May it please your Majesty,

We, your Majesty’s loyal and devoted subjects the inhabitants of Pitcairn’s Island, avail ourselves of an opportunity just offered us, to assure your gracious Majesty of our loyal attachment to your person and Government.

The recollection of the visits of your Majesty’s ships to our island will be preserved with pride and gratitude; and we desire to express, in the most unqualified manner, our thanks for these gracious marks of royal favour. We humbly trust we may be allowed to consider ourselves your Majesty’s subjects, and Pitcairn’s Island a British colony, as long as it is inhabited by us, in the fullest sense of the word.

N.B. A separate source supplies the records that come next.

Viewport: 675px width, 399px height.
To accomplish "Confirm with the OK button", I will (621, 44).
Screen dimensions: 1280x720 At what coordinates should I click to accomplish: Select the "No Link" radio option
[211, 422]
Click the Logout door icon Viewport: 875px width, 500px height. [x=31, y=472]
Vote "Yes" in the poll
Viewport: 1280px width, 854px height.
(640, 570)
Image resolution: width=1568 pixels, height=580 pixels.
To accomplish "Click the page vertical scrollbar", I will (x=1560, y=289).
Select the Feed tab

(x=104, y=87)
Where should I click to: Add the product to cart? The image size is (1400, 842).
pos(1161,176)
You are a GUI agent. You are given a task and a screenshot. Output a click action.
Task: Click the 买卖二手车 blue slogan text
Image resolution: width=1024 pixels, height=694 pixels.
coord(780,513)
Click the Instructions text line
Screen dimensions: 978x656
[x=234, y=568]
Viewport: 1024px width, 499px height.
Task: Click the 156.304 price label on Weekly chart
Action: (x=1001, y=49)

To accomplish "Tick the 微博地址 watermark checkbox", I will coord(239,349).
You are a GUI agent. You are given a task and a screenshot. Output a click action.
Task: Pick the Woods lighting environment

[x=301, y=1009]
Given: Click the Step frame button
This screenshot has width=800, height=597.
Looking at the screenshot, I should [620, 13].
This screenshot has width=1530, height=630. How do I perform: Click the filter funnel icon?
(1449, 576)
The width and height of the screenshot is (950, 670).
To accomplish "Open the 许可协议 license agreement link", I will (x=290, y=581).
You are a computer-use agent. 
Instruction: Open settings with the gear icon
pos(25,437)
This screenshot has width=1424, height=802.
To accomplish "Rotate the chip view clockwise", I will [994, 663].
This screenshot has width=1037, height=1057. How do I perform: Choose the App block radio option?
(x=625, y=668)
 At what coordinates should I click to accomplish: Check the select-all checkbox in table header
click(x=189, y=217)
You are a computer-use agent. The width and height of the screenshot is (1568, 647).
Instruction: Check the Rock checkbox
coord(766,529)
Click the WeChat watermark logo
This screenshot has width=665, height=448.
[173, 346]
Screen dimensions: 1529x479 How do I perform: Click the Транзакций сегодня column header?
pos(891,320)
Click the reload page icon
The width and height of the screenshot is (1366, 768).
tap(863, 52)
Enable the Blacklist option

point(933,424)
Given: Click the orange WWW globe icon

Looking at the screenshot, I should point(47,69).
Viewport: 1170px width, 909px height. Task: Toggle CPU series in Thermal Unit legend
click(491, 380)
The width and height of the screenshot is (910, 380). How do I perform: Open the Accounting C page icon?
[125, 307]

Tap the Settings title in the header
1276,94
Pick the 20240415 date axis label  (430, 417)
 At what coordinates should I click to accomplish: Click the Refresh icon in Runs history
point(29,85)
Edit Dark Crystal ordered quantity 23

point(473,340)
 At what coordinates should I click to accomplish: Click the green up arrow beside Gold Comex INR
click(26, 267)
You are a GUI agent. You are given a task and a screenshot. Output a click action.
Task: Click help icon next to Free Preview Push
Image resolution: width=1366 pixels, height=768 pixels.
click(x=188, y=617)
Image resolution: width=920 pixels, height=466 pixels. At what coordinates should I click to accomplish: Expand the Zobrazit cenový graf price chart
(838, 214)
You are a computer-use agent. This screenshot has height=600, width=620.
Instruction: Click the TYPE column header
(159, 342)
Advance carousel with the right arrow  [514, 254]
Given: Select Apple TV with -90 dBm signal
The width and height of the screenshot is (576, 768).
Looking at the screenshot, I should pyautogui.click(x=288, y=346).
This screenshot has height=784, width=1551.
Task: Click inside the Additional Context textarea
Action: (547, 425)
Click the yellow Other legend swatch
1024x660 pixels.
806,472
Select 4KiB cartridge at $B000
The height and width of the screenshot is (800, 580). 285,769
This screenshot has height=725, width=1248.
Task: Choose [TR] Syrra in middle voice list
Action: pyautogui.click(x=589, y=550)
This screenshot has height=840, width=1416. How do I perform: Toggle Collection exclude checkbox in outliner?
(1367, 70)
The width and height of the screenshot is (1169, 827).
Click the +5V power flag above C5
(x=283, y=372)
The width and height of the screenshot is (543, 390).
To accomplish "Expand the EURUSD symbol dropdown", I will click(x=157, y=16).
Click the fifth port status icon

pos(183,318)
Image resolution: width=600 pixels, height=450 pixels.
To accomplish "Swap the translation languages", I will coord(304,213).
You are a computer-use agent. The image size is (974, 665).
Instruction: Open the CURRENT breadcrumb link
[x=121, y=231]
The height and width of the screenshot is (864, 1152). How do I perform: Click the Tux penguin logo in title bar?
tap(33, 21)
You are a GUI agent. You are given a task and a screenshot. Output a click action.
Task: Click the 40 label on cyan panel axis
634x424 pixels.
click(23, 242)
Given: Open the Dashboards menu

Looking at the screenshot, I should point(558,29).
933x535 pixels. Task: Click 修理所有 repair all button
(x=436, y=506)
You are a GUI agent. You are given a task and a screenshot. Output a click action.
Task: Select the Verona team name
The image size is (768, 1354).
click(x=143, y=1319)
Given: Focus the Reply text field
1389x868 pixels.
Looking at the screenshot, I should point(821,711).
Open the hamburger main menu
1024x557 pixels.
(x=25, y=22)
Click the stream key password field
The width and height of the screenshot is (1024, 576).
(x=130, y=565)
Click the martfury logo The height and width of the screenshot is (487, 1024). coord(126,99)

Several years since, the Captain of your Majesty’s ship Fly took formal possession of our little island, and placed us under your Majesty’s protection. And if your Majesty’s Government would grant us a document, declaring us an integral part of your Majesty’s dominions, we should be freed from all fears (perhaps groundless) on that head; and such a gracious mark of royal favour would be cherished by us to an exertion in the discharge of the various duties incumbent on British subjects.

The Commander-in-Chief for the time being in the Pacific Ocean has permitted a ship of war to visit us occasionally; and we humbly trust your Majesty will be pleased to permit those visits to be continued, if your Majesty’s Government should think fit to remove us to some other place.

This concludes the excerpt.